In the absence of a really strong maternal instinct, I weighed the pros and cons in a very considered way. What I came to realise is that my desire to be a parent is more about the experience of building a lifelong relationship with my child, rather than a love for babies (in fact, I held my friend's baby the other day and felt nothing different to before pregnancy). I'm just not a baby person, and perhaps that accounts for a lot of my ambivalence. I don't find babies particularly cute. I hate the idea of being infantilised by the world for being a mother (I hate the idea of being called a 'mama' - I'm not your mama!). Of course, I hate the thought of what pregnancy might do to my body, my career, my finances, my independence, my freedom, my creativity.
But I also love the idea of bringing up a person, of bonding with them, of seeing the world through a child's eyes, of playing with them, introducing them to life's wonders, of sharing that with my husband and our love for each other deepening even more. And there are so many other things I do look forward to. When weighing the pros and cons, these desires have ultimately outweighed my fears.

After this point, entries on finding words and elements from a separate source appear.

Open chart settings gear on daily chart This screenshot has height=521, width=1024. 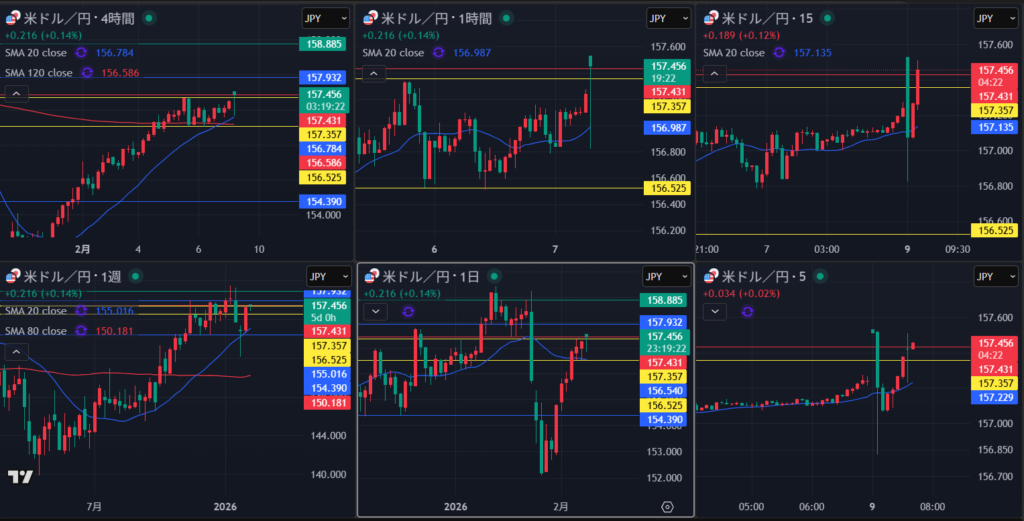click(x=668, y=507)
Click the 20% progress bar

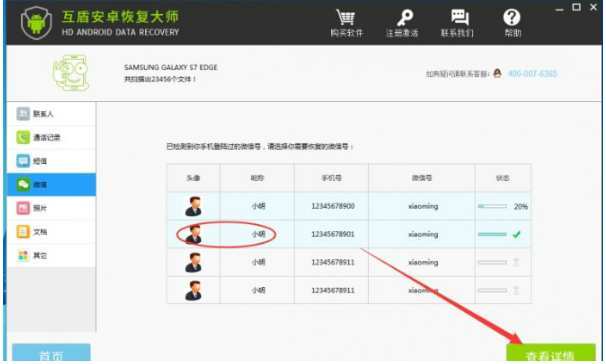(x=492, y=206)
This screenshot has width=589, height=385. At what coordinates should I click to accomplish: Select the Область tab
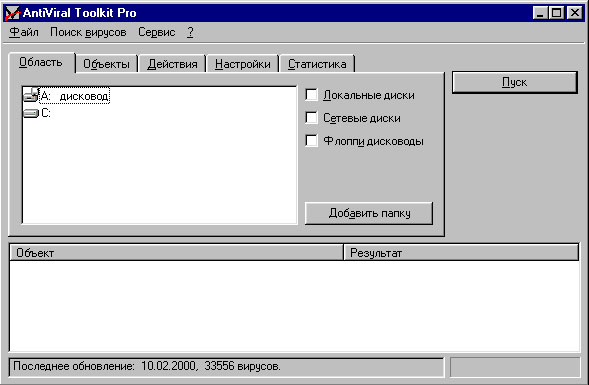(x=41, y=62)
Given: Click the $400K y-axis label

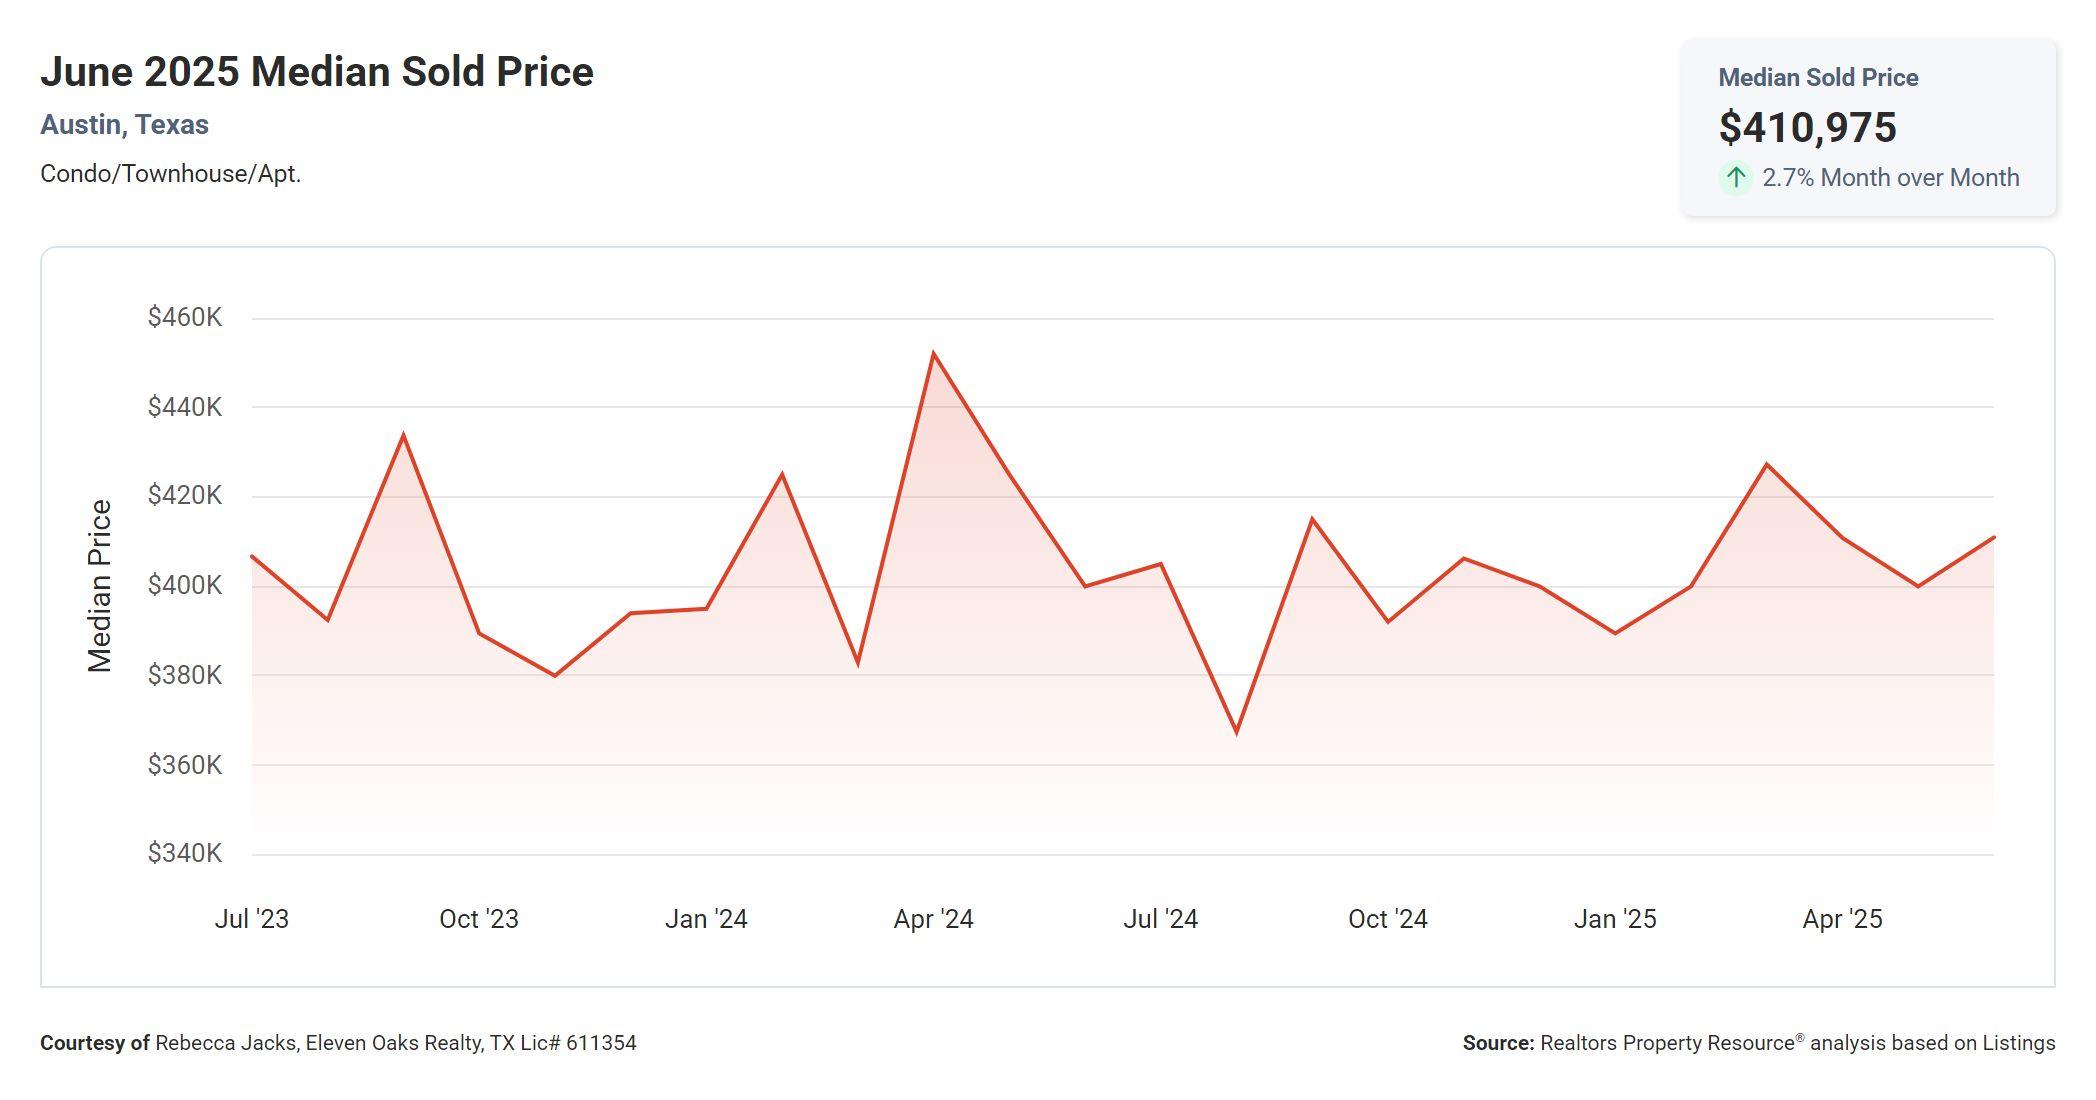Looking at the screenshot, I should (185, 585).
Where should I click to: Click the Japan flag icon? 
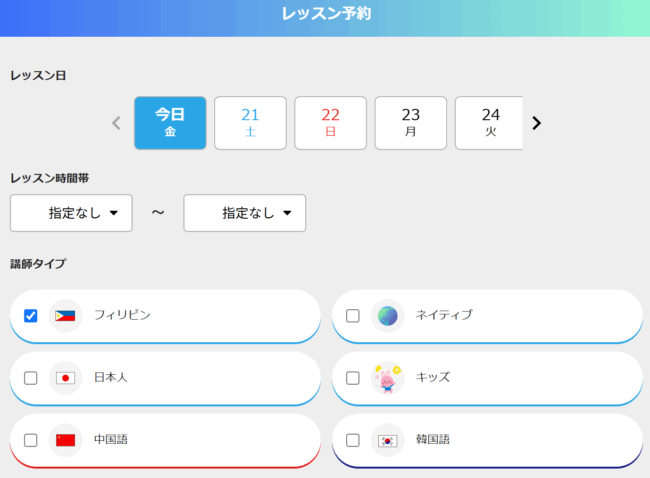tap(65, 378)
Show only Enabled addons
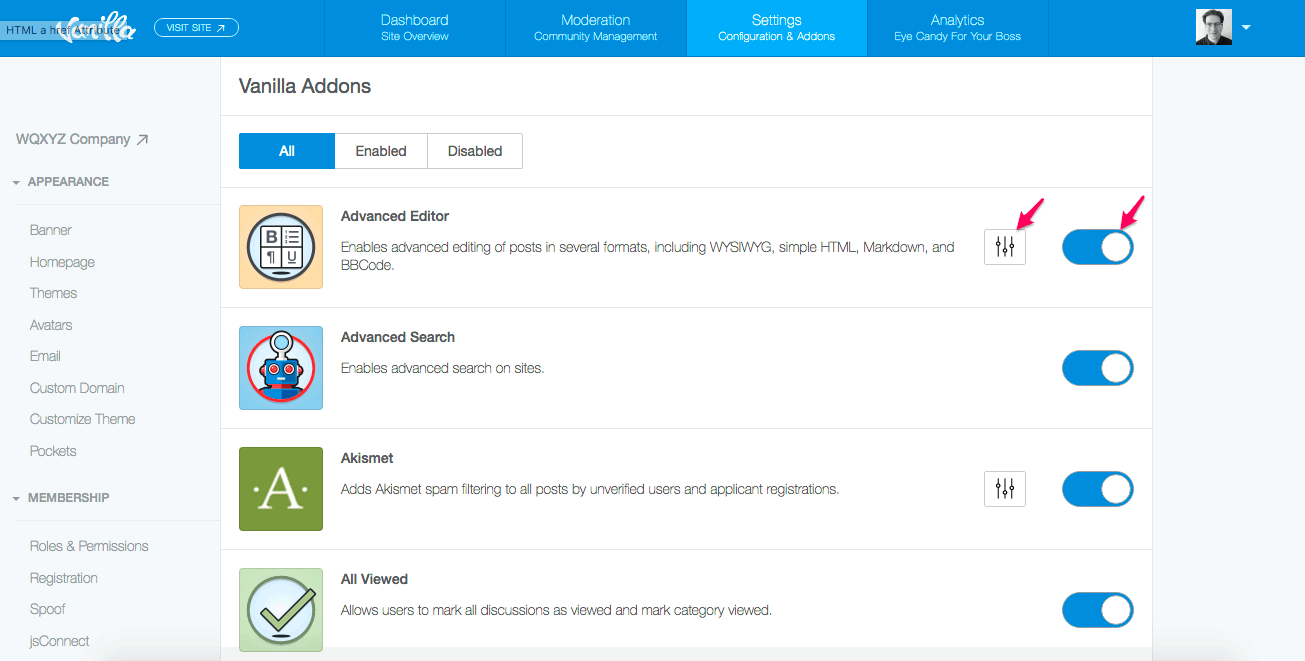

Which is why I hoped that, once I did find out I was pregnant, I would feel happy. Don't get me wrong, I don't feel miserable about it, although I am struggling with nausea and fatigue as well as a rollercoaster of emotions. But I feel ambivalent about the baby, and sometimes even resentful, and I wonder if those feelings are going to go away.
A part of the problem is that I experienced a lot of bleeding in the early stages of my pregnancy and I feared I could be having an ectopic pregnancy (this worried me much more than a potential miscarriage). I was referred to a scan but not given the option of blood tests, which can help rule out ectopic sooner, and I really felt let down by the healthcare system. I wondered if fears around the pregnancy ending were preventing me from bonding with my baby. Eventually, I found out that I wasn't having an ectopic pregnancy, so I hoped I could then start feeling more excited about the pregnancy. But that hasn't happened.
I do wonder if a big part of what's going with me is slight antenatal depression, combined with processing how my life is going to dramatically change, as well as disappointment in myself for all the things I hoped I would have achieved in my life by now, as well as the things that I feel I will never get to do anymore (although I try to tell myself that your life doesn't just end when you become a mother, and I'm trying to challenge those stereotypes). Of course, all this doesn't mean that I don't want this child, of course I do. But it's been hard being confronted with images of mothers ecstatic about their positive pregnancy tests, or telling all their close friends, when I don't even feel happy about it (yet, I hope). It's just been hard to come to terms with all the conflicting feelings I'm experiencing. I'm not regretting getting pregnant, but I'm still feeling a lot of ambivalence and I just wish those feelings would shift. Getting pregnant was a carefully thought-through and measured decision and I wouldn't have done it lightly, so why am I not feeling happier?
Has anyone else had similar experiences of ambivalence during pregnancy, and did those feelings shift later on?